There are nights I miss him more than others. Tonight is one such night. The brooding, or shall I say longing, began earlier this evening when a friend asked if he was my "first true love." I stumble when trying to answer such Romantic questions, often posed by little girls...but it's a real question. I'll try to answer it attributing a separate concept to each word in the trilogy.


"First": So ideal and childish. Why does order matter so much for lovers? Does the first really indicate the primary? Does it imply the truer and more special love than any i will [hopefully] ever have in the future?

And "Love": Pregnant. I, as a lover, don't know what it means or symbolizes. Many languages don't even have a word--implying its surreal nature (word?). I can't grasp the poetry or the science of it. Emotion and pragmatism lie buried under a dirty heap of ignorance. It is a question fit for the great scholars and philosophers at the time when fat women reigned. These philosophers would only answer questions with more questions, in the form of hyperbolic syllogisms. Further giving their audience of lovers more to muse.



"True": Is not as childish as the prior term when it pertains to love, but a source of pressure for the lover. How can one ever affirm that it's real? As if it's a home appliance or a mountain. Lovers cannot tangibly see or manipulate, only feel and think.
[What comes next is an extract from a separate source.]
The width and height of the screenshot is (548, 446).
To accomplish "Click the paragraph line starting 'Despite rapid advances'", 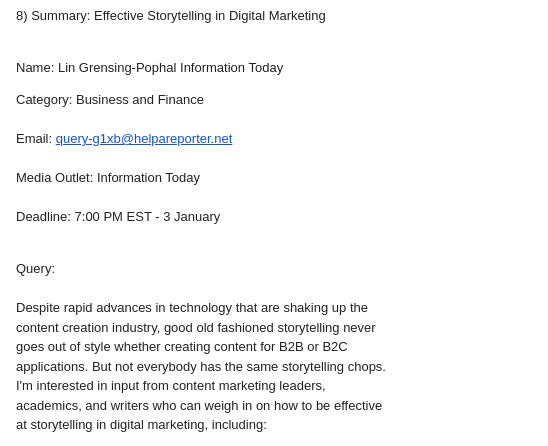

With the overabundance of peril and unknowing contained in those last two acts, how can one judge anything based on them?

So, while standing in front of a pool table, with a Bud Light in hand--for it was not to be taken outside--and a cigarette between my unmanicured fingertips, it was difficult to answer my friend's question. I stalled while trying though, assuming that perhaps an acute moment of bravado may appear and bring wisdom with it...allowing me to answer. But I just replied with "yeah," because the latter would have taken too long.